Although she is a mother of two her decision to create an organization in the height of the economic crisis was heart-driven. Without an operating budget Mercer had to turn to her community; she knew that they could help sustain it but at what level?
Like most women of color led grassroots organizations, Ocean Ana Rising has struggled with getting big grants, a trend that leads to the creation of organizations with a one woman show. "I am a single mother, an educator and a playwright. Even though it's a challenge, I have to work but I don't want to loose myself or my sanity," says Mercer.
For more than four years Mercer did not have health insurance through Ocean Ana Rising. Even now as an adjunct professor, her health insurance is always in question, as the labor union continues to fight to maintain health insurance for adjunct professors. When looking back, she says that she was so plugged into the work that her health was not a priority anyway. Unfortunately, when Mercer gets stressed she breaks out into hives and has swelling of the limbs, an auto immune disease called Sarciod affecting people of color but has not been sufficiently researched.

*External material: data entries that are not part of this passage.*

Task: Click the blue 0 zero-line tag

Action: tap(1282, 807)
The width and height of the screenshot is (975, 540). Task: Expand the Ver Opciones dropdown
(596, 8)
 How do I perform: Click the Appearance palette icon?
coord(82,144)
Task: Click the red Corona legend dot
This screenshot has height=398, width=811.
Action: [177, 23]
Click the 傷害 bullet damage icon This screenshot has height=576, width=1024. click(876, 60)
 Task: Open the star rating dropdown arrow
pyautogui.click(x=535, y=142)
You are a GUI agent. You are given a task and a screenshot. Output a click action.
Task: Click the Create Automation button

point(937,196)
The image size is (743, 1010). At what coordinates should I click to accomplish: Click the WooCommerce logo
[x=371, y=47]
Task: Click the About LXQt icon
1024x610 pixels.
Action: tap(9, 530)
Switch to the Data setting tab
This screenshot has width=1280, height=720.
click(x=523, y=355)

"I am now committed to holistic health," says Mercer. As a priest in Palo Mayombe, Mercer has been able to minister herself. Her spirituality has given her the tools to strengthen her core so she can continue to do her life's work. "I do spiritual cleaning, create medicine using medicinal plants and herbs. I do rituals that connect me with my ancestors," says Mercer. "I am happy!"
Through it all Mercer does not consider herself and expert; she says that tearing herself down and building herself back up is an everyday process. "Just because I choose not to take prescribed medication to deal with my anxiety doesn't mean I don t have challenges. I too deal with anxiousness, isolation and fall in and out of depression but my spirituality keeps me from hitting walls. Instead I now have the tools to keep going," shares Mercer.
However, "our health and wealth cannot be measured in finances alone," says Mercer.
Ocean Ana Rising has been here for six years but they need support. There is a community in need, more stories need to be put out there and they deserve to have financial support to create an operating budget, hire a development person, grant writers and researchers. Mercer cannot do this alone.
"I cannot heal if I am crumbling in on myself" says Mercer as she tells me that we all need people because the most important thing is human touch and love. "The biggest mistake we can do is get so caught up in the work that we lose fun, play and laughter, the moment you lose these then you become unjust with yourself and that is violence."